Some of you are taking the RAW WAY TO LITERALLY AND SERIOUSLY.

I think if you were at a pool hall, and somebody ran the table and shouted "I'm on fire!", you 'd throw a bucket of water on them.

Is it that really a big deal if someone created a staff with only one power? Is it going to unbalance your game? Unlikely. I understand rules interpretations all too well. I've been involved in more rules arguments in the past 27 years than I care to count.

All they do is take away the most important factor of the game: having fun. If your player thinks having a staff with one spell (a waste in my opinion), let him make one.

I'm going to hvae to agree with Andy on this one (hey, first time for everything).

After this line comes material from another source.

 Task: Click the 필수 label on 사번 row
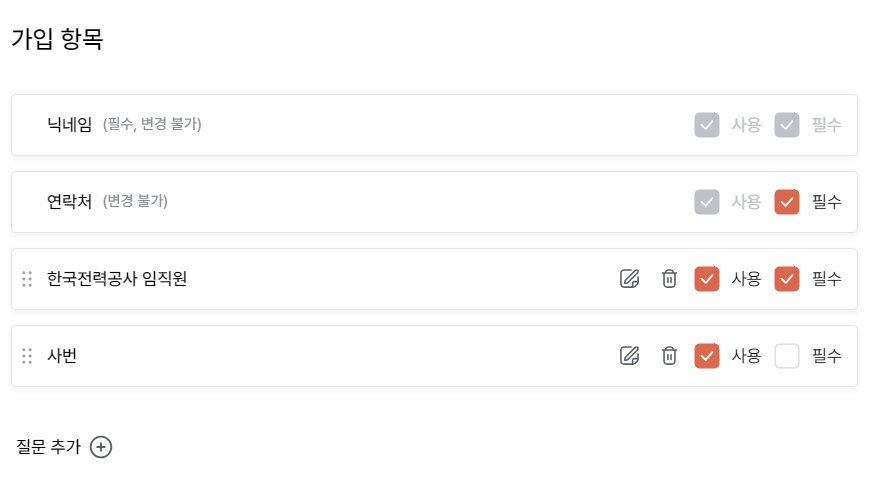point(827,356)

On another note, WotC could have done a lot better picking somebody to replace Skip as the sage.
 


Hypersmurf said:
Then I don't think he was using the word correctly.

-Hyp.


Webster's online dictionary said:
Main Entry: 1store
Pronunciation: 'stor
Function: transitive verb
Inflected Form(s): stored; stor·ing
Etymology: Middle English, from Anglo-French estorer to establish, restore, supply, from Latin instaurare to resume, restore
1 : LAY AWAY, ACCUMULATE <store vegetables for winter use> <an organism that absorbs and stores DDT>
2 : FURNISH, SUPPLY; especially : to stock against a future time <store a ship with provisions>
3 : to place or leave in a location (as a warehouse, library, or computer memory) for preservation or later use or disposal
4 : to provide storage room for

Actually, he was. The fact something isn't doing something it isn't capable of doesn't make the statement false.
 


GeoFFields said:
Actually, he was. The fact something isn't doing something it isn't capable of doesn't make the statement false.

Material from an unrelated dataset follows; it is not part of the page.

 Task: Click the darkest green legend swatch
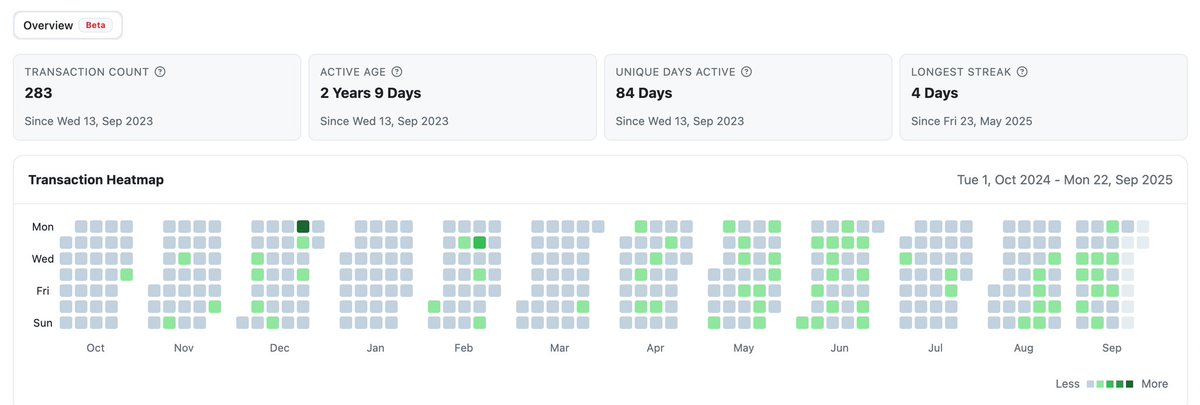click(x=1131, y=384)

Yet regardless, a Staff of Fireball doesn't provide storage room for several spells; it provides storage room for Fireball and nothing else.

-Hyp.
 

Hypersmurf said:
Then I don't think he was using the word correctly.

-Hyp.

Do you emphatically think he wasn't using it correctly? :lol:

I think the salesperson was using the phrase in a fairly common way. Here, check these out:

http://www.adorama.com/LLVIP61.html

It's a rigid plastic box with foam inserts that "stores several" lamps. If you fill it with your large metal figures instead of lamps, the ad would still be accurate. And if you put just one lamp in it instead of several, it's still an apt description of the item.

http://www.shopping.com/xPC-Andrew_...Passport_Case~r-1~CLT-INTR~RFR-www.google.com

It's a passport case that "stores several credit cards". The picture is even devoid of a single credit card, as they are merely describing it's potential storage capacity. I doubt if you filled the case with debit cards it would suddenly not be a passport case, nor would the ad description be inaccurate. You could put just one credit card in it as well. In fact, you could put several of the exact same credit card in there.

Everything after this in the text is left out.